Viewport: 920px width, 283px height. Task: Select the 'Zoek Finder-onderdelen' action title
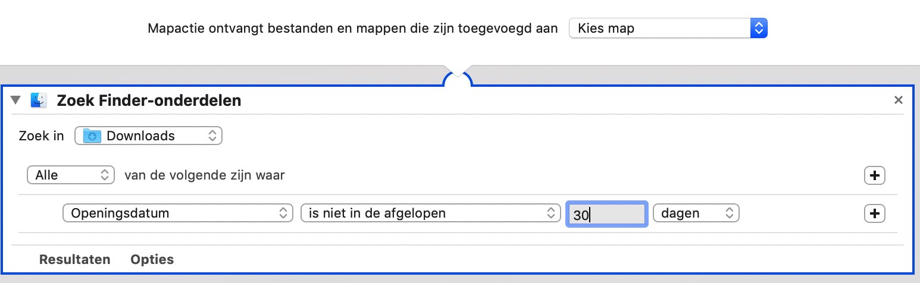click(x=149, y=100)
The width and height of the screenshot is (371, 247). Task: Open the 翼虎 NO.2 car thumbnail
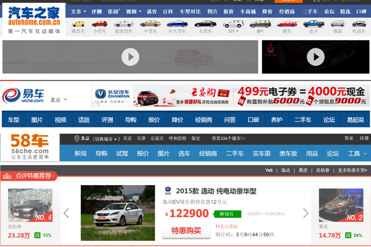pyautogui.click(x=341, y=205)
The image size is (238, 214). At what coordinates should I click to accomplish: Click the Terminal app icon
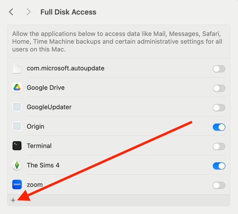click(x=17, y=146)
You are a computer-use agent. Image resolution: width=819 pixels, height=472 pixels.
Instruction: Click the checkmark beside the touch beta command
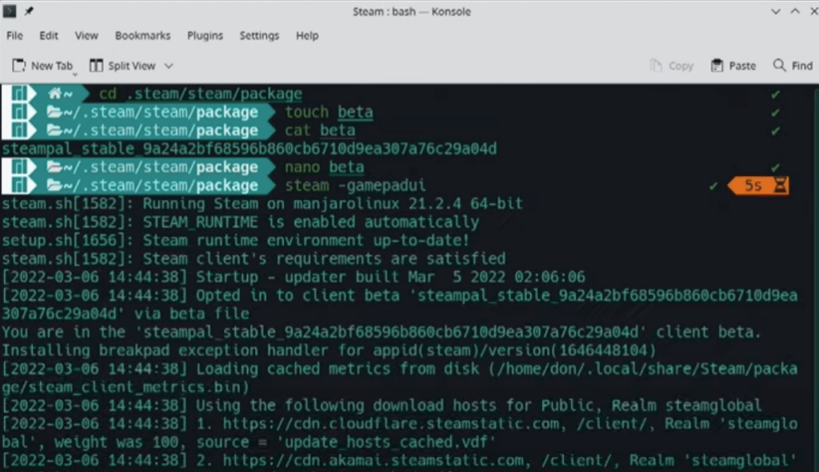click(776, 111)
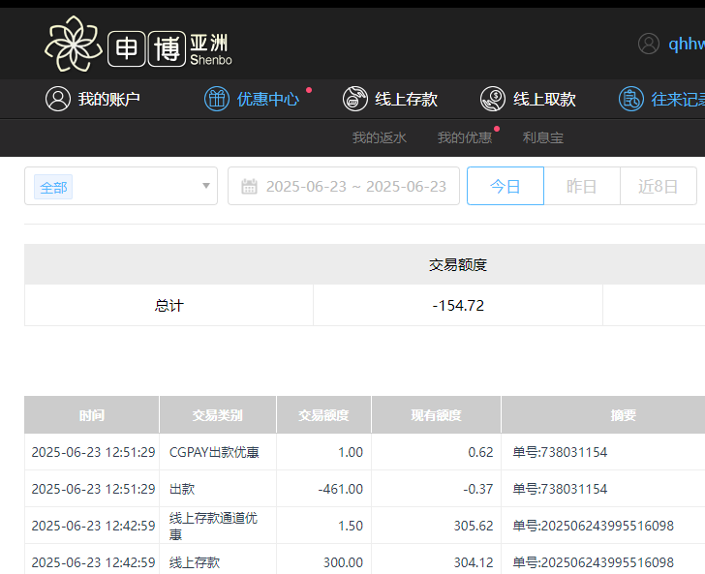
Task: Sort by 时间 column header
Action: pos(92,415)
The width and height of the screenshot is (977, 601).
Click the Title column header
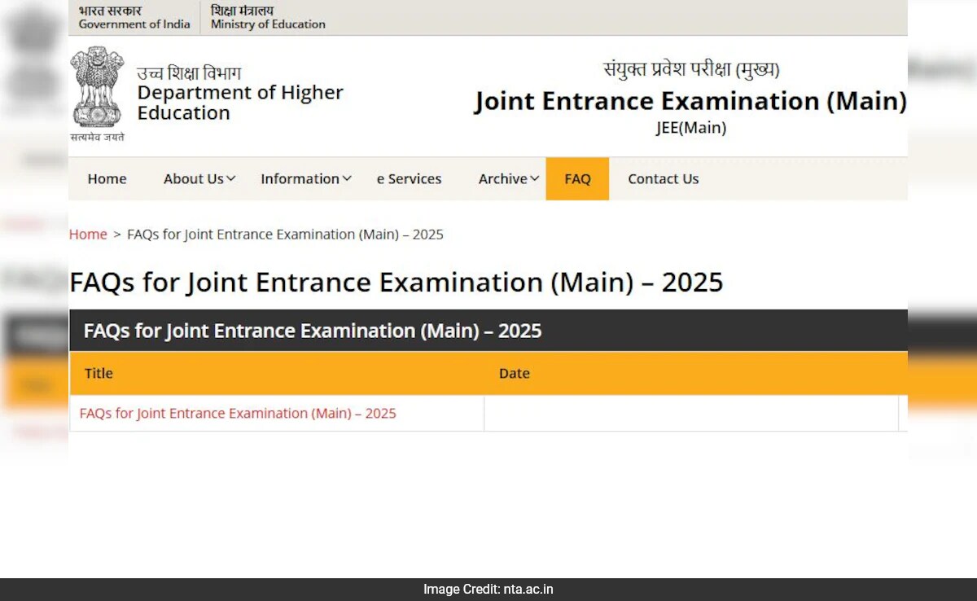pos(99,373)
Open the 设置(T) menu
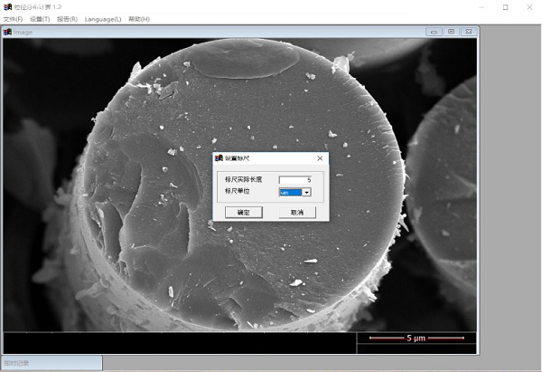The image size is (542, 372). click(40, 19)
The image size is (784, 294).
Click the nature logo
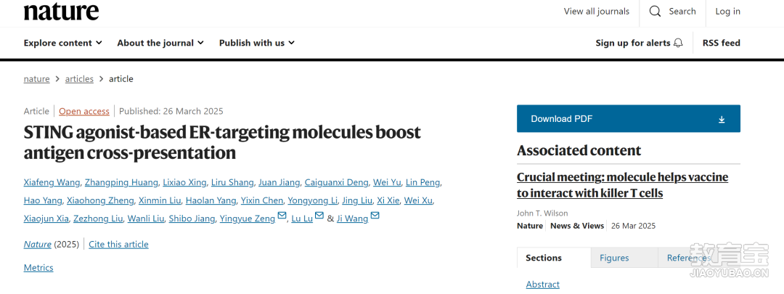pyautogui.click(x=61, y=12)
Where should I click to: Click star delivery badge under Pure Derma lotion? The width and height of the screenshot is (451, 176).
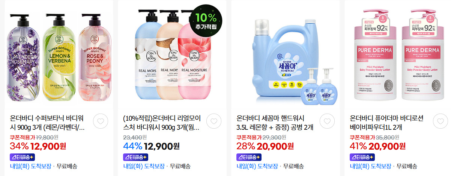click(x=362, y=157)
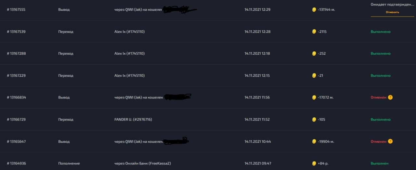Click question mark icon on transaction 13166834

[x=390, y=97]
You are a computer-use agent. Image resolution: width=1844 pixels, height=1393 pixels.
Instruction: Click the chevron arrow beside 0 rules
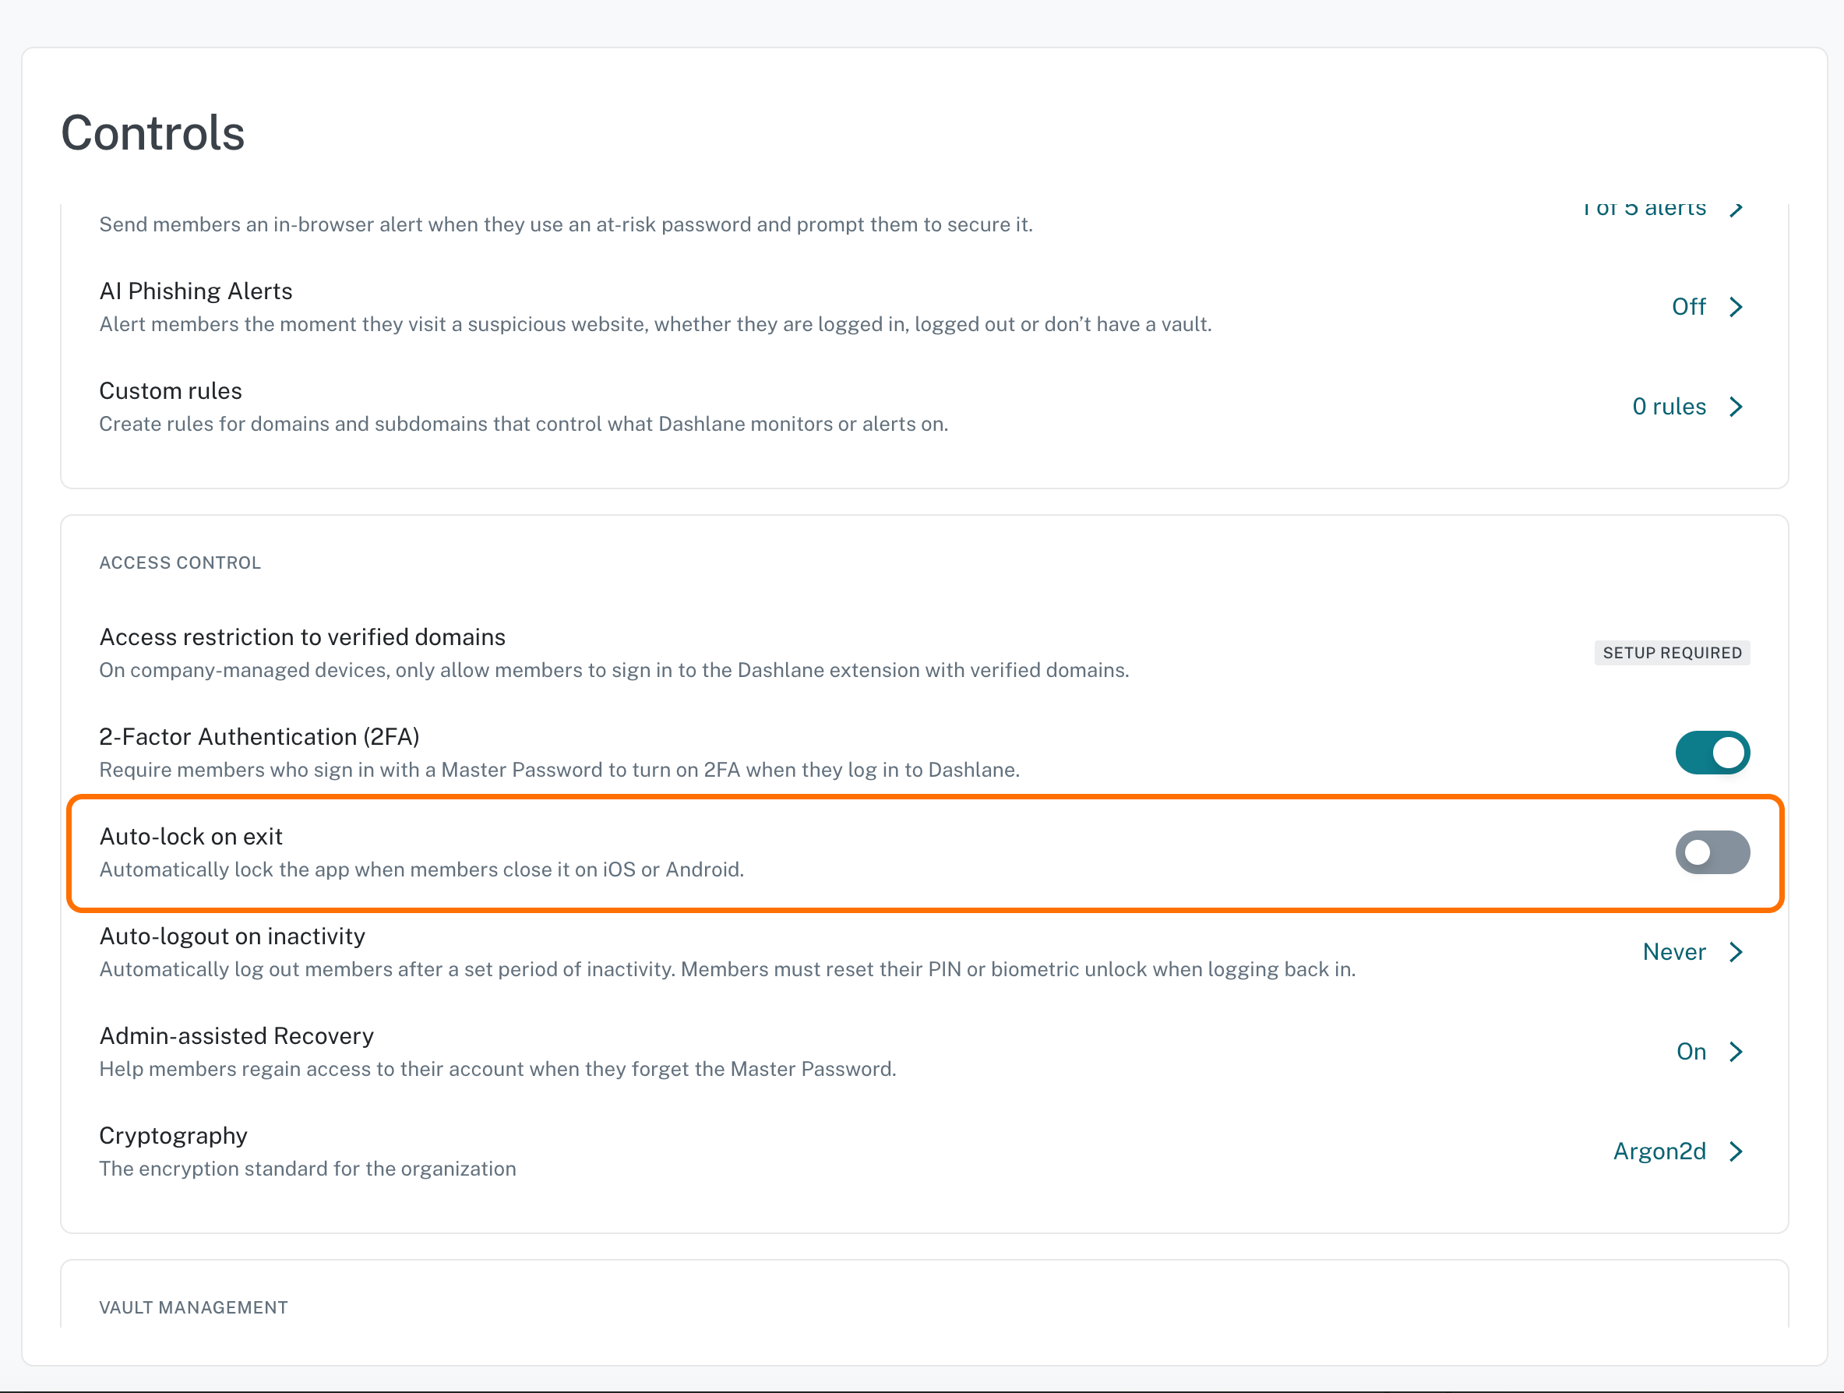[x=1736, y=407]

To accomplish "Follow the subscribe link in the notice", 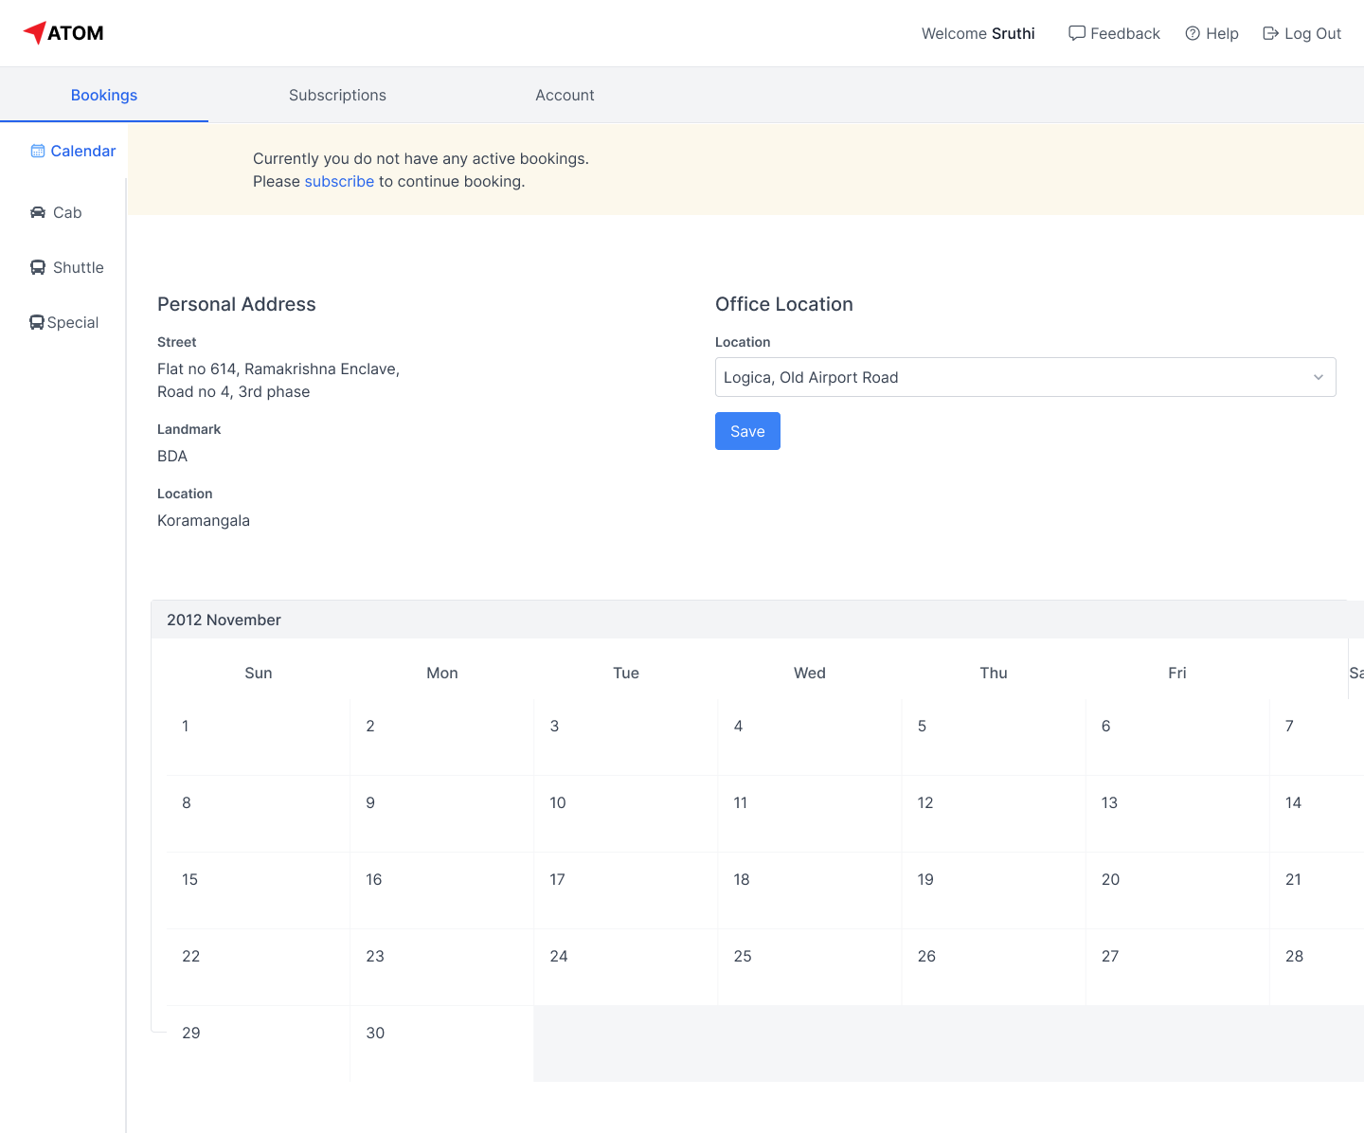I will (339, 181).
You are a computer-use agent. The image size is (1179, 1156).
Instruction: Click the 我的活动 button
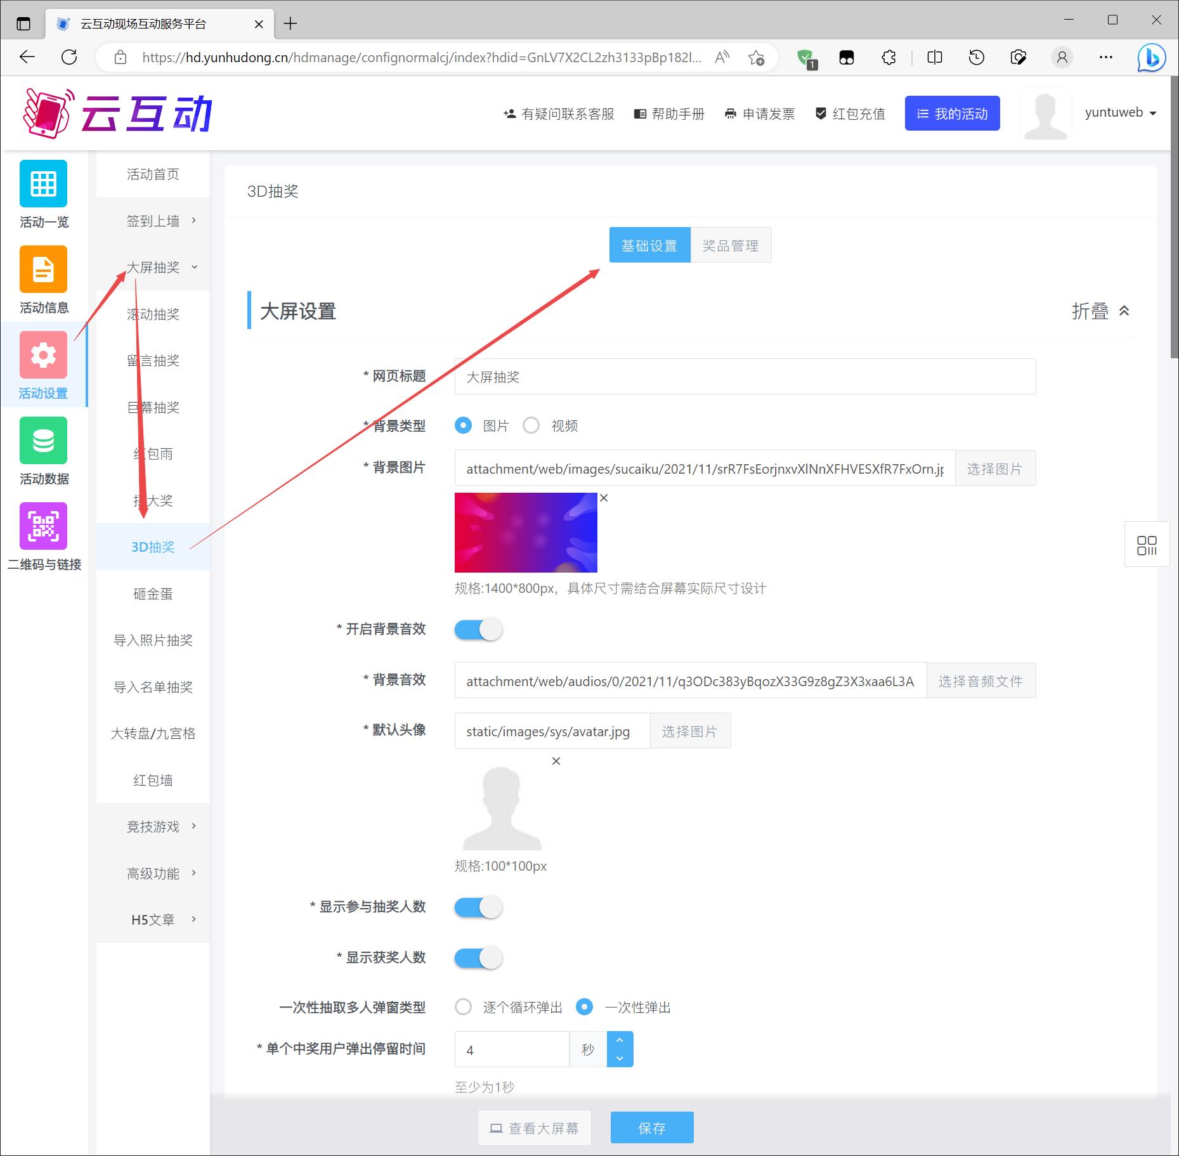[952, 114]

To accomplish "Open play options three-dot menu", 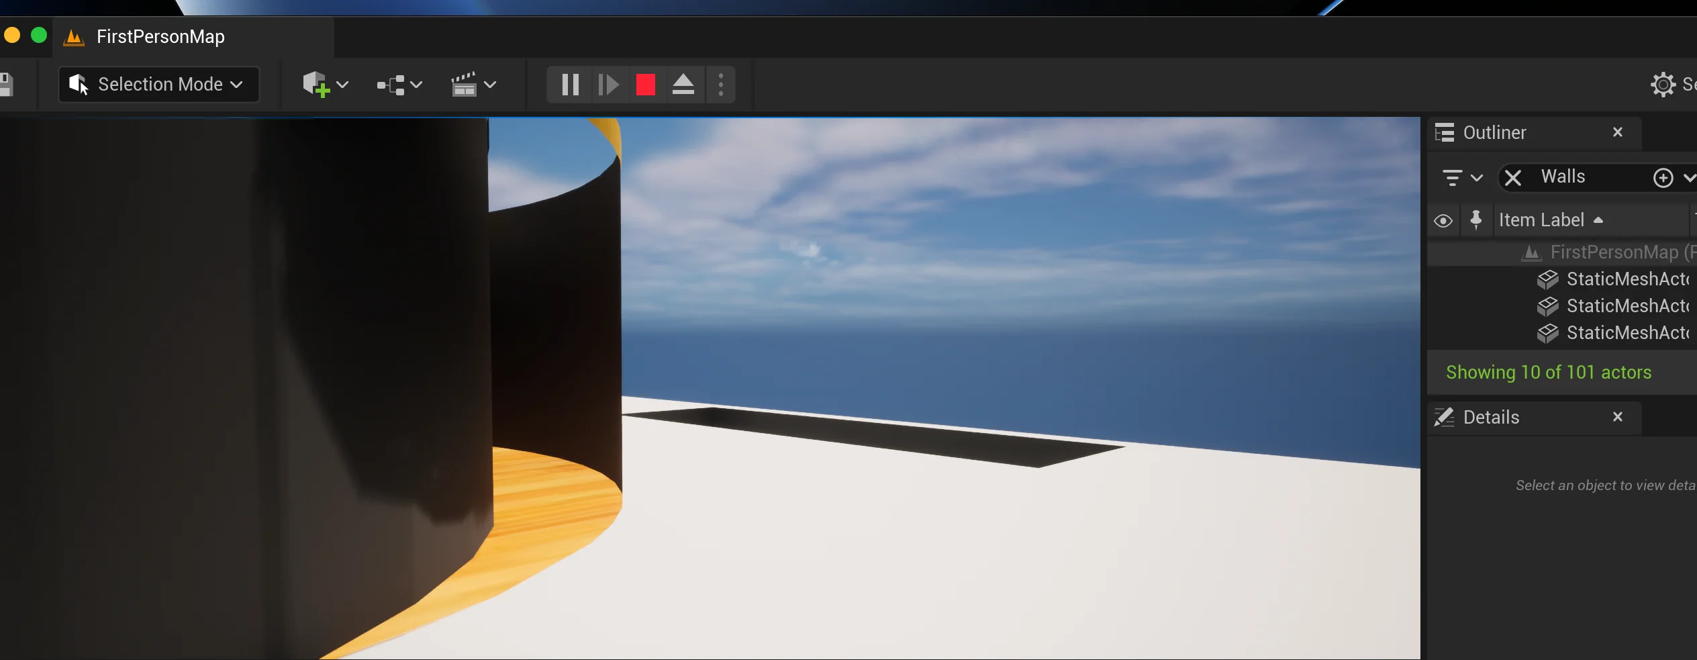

───

* _Required work_
The required answer is an exact copy of the lines from the one containing "You are a computer-use agent. The" through the last line of the material, with the pictures removed.

* _Solution to this problem_
You are a computer-use agent. The image size is (1179, 1156).
Instruction: Click the 我的活动 button
[952, 114]

To accomplish "Open play options three-dot menu", 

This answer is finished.